China’s rapid economic growth has created hundreds of billionaires in just a few decades. Hundreds more joined their ranks last year, according to Forbes.

This brought the total number of billionaires in China to 626, just behind 724 billionaires in the United States, according to the data.

But tight capital controls in mainland China – an official limit of $ 50,000 in foreign currency per year – limit the investment options of these billionaires and the security of their wealth.

Xu said his Chinese clients “believe there are many opportunities to earn wealth in China, but they don’t know if it’s safe for them to deposit money there,” according to CNBC’s translation of the article. interview in Mandarin.

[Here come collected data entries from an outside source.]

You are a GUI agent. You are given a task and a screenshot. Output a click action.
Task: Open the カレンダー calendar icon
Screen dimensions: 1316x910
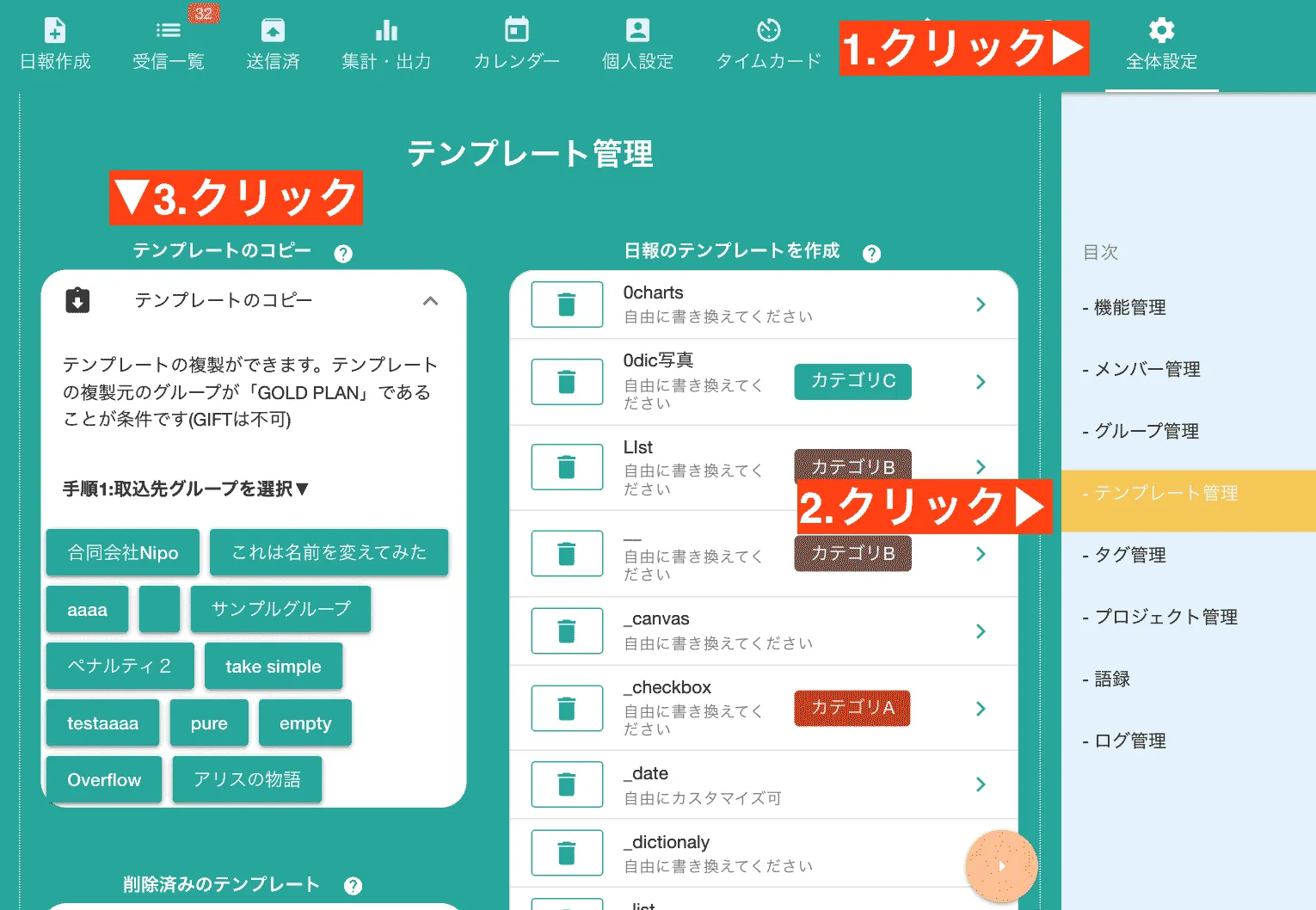point(515,39)
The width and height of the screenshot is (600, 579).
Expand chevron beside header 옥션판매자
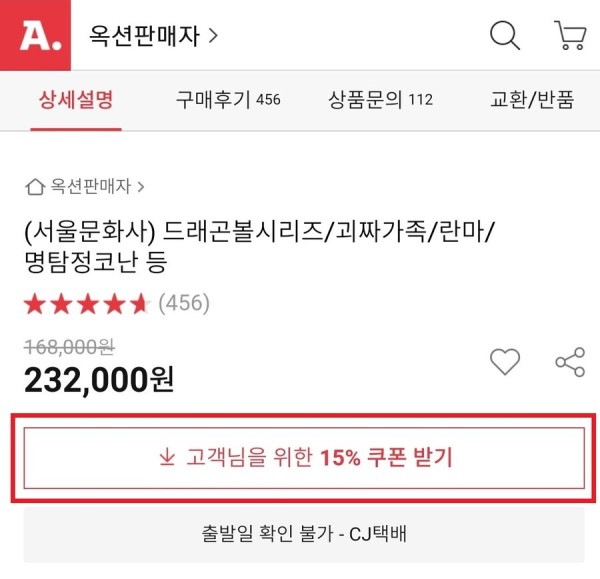pos(213,36)
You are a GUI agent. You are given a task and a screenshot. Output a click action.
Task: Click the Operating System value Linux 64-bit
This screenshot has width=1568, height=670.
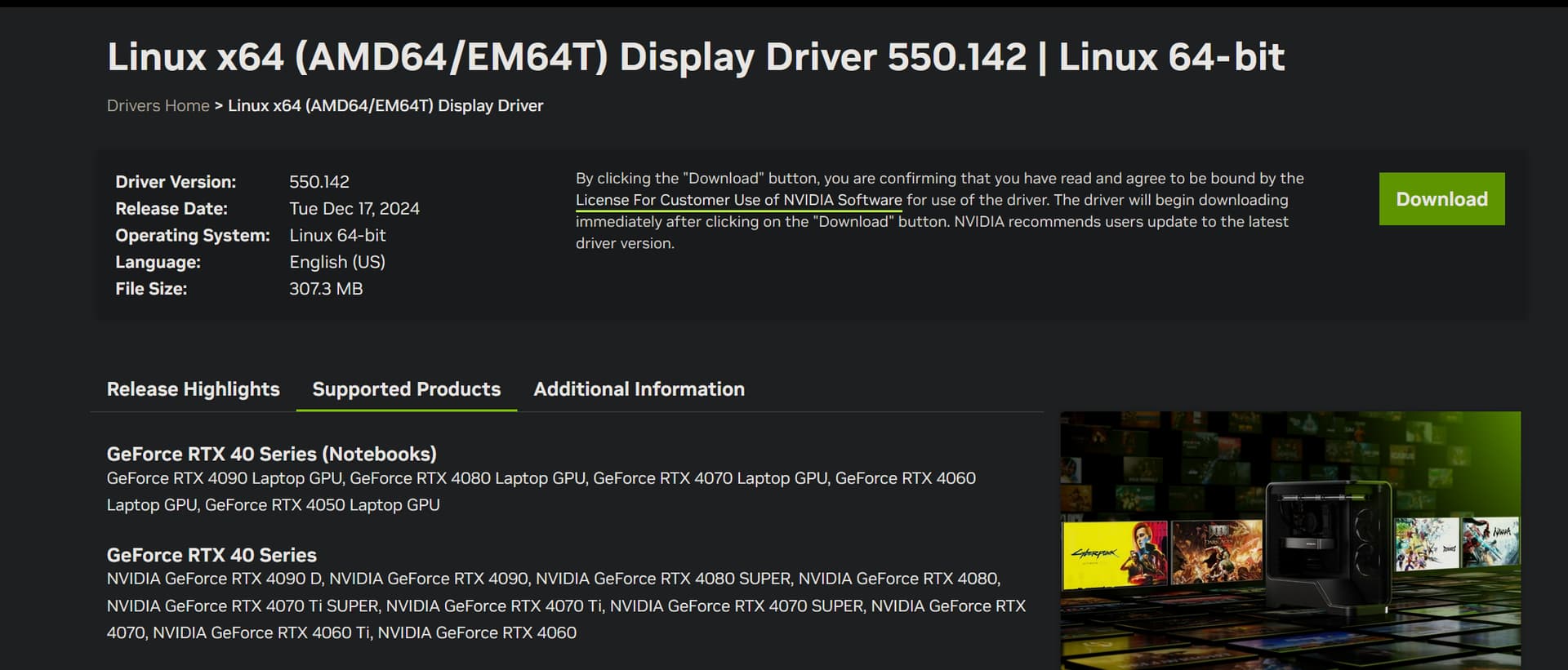point(337,236)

Concerns about “common prosperity”

New family office -related jobs are coming from Chinese clients, said Ryan Lin, director of Bayfront Law in Singapore. His company also has clients in India, Indonesia and some parts of Europe.

Although capital controls mean many Chinese clients open family offices with less capital, Lin said most have their own profitable businesses outside the mainland.

The family office as a means of immigration

Restrictions associated with Covid on international travel have also accelerated the interest of wealthy Chinese in establishing family offices in Singapore, Xu said. The country has a Global Investor Program that allows adult investors of at least S $ 2.5 million ($ 1.8 million) to apply for permanent residence.

Since the pandemic began, some Chinese citizens have discovered that the Chinese government may suspend the issuance of passport and renewal services for virus control reasons.

In response to a question in an online appeal in August about the passport suspension, China’s National Immigration Administration said it would only issue such documents to people with important or immediate reasons to leave the country.

The boom of family offices in Singapore

Many billionaires around the world use family offices to manage their wealth. Another part of Singapore’s appeal is that its location offers investors close proximity to other investment opportunities in Asia.

Since late 2020, Bridgewater founder Ray Dalio and Google co-founder Sergey Brin have opened family offices in Singapore to take advantage of its favorable tax policy, according to Bloomberg reports .

How long is it?

The ongoing war between Russia and Ukraine has created uncertainty among Chinese citizens who want to open family offices in Singapore.

China has said it opposes sanctions. Beijing has also refused to label Russia’s attack on Ukraine as an aggression, and state media often blames the United States for the fighting.

Contrary to China’s attempt to have a neutral stance on the war, Singapore joined the United States and the EU in imposing sanctions on Russia earlier this month, freezing local bank accounts held by the sanctions. individuals and entities of Russia.

Xu ni Jenga said the news of the asset freeze has given some potential Chinese clients a halt in their plans to open a family office in Singapore.